EXERCISE DETAILS – In the entries below, find the line with "Task: Click the Bilder vergleichen button" and the line with "Select the Mediatorin". Reproduce those two lines and every line between them exactly, and nothing more.

PROVIDED DATA –

++++++++

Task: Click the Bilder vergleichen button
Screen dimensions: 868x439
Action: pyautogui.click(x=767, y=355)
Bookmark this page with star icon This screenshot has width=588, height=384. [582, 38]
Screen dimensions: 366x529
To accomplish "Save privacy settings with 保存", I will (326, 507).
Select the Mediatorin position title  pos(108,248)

++++++++

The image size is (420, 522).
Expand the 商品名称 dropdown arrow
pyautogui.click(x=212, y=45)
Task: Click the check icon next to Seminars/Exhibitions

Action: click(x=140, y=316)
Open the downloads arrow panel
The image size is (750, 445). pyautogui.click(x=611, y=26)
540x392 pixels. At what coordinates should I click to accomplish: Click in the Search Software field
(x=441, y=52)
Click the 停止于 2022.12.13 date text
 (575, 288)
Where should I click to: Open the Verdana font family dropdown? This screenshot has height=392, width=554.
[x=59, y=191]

++++++++

ANSWER TO THIS EXERCISE –
Task: Click the Bilder vergleichen button
Screen dimensions: 868x439
Action: pyautogui.click(x=767, y=355)
Bookmark this page with star icon This screenshot has width=588, height=384. [582, 38]
Screen dimensions: 366x529
To accomplish "Save privacy settings with 保存", I will (326, 507).
Select the Mediatorin position title  pos(108,248)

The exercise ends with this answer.